_Instructions_:
a - Translate this sentence from the forum thread about the residence permit application into Spanish: "We are applying for the Spousal version of the permit (section 27g I think), as we have been married over 5 years."
b - Pick up the forum thread about the permanent residence permit application after its last sentence and write what comes next.

_Passage shown_:
------------------------------------------------------------------------

# HELP! Filling in Application For Permanent Residence Permit



## bokbabe (Nov 28, 2010)

Ok, so I am filling in (obh of my hubby) an Application of Permanent Residence Permit [Section 25(2); Regulation 22(1)] and, as I thought I might, I need a bit of clarification please. We are applying for the Spousal version of the permit (section 27g I think), as we have been married over 5 years.

1) Can we attach a separate sheet for job history and previous and current addresses, if you have more than 2 (there are only 2 spaces)?

2) We are not taking back a huge amount of money, as are going to start working there immediately, do we need to get a declaration of support from family members to accompany the form? Is it a requirement under the spousal section?

3) If it's a spousal one, do we need references from past/present employers?

4) The Police Clearance Certificate - does that need to be a CRB (criminal records bureau check) or will a local police search do? We paid £10 and sent off to the Data Protection Office of our police force and they sent back a "Police Personal Data Response" form with my husbands name and date of birth with the statement that the Police National Computer has been checked under Prosecution/Conviction History and Cautions and says that there is NO INFORMATION found. Will that be sufficient?

------------------------------------------------------------------------

(Item coordinate data)
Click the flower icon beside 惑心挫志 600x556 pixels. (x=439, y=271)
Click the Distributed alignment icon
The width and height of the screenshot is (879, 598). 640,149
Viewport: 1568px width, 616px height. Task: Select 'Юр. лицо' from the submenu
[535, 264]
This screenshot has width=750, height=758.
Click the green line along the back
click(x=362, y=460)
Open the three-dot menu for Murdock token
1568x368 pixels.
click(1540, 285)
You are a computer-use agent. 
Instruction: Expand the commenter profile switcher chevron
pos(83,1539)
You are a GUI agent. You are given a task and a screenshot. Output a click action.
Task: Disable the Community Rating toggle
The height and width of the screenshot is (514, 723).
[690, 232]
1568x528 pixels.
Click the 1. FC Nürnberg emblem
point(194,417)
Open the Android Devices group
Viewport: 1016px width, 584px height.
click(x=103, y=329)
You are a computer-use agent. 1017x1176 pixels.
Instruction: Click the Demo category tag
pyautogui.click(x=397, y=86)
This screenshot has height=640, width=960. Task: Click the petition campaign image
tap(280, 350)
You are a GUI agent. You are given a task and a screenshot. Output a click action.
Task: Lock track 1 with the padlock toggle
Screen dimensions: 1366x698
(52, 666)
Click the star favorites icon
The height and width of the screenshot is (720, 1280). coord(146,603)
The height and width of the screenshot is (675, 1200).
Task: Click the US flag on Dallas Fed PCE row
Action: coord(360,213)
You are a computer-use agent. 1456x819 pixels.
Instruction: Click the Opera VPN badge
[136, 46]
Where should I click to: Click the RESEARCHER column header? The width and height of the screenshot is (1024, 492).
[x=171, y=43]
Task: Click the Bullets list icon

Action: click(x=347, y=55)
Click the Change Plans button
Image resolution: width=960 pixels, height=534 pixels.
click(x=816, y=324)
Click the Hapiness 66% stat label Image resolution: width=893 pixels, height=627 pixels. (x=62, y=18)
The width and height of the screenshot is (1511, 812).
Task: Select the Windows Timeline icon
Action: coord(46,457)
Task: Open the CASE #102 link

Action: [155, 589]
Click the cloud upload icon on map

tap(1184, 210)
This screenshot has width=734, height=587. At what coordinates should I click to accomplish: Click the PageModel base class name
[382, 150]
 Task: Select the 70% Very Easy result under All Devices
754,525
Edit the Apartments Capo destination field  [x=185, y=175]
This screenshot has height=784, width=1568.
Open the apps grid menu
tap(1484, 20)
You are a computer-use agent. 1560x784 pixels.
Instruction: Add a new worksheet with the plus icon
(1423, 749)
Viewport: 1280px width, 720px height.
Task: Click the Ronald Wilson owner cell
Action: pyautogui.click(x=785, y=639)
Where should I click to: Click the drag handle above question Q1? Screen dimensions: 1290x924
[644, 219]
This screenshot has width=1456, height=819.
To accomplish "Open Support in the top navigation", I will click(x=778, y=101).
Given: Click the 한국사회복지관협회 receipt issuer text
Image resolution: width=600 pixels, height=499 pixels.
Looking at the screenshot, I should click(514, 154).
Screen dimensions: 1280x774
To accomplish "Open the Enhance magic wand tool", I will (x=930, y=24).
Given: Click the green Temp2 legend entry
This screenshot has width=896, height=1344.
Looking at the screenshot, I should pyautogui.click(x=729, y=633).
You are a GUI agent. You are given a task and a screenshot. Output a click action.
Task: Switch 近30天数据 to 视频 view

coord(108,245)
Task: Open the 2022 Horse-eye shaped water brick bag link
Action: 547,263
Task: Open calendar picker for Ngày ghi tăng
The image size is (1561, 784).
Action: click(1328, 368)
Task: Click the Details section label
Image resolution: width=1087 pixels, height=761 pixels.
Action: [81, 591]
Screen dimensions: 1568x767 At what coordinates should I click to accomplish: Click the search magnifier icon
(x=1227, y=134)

------------------------------------------------------------------------

_Expected outputs_:
a - Estamos solicitando la versión conyugal del permiso (sección 27g, creo), ya que llevamos más de 5 años casados.

b -
5) If we are applying under the Spousal section, does my husband need to9 submit a job offer with his application? I think I have asked this before, so I am sorry if I have, just asking as I go thru the form!

I am sorry for the above but, as our appointment is on the 22nd Feb and we are flying in April, there is no time to mess up and go back!

Many thanks,
Bok


----------



## bokbabe (Nov 28, 2010)

bokbabe said:


> Ok, so I am filling in (obh of my hubby) an Application of Permanent Residence Permit [Section 25(2); Regulation 22(1)] and, as I thought I might, I need a bit of clarification please. We are applying for the Spousal version of the permit (section 27g I think), as we have been married over 5 years.
> 
> 1) Can we attach a separate sheet for job history and previous and current addresses, if you have more than 2 (there are only 2 spaces)?
> 
> ...


Come on guys, there must be someone out there who can help with at least some of the above...... please!!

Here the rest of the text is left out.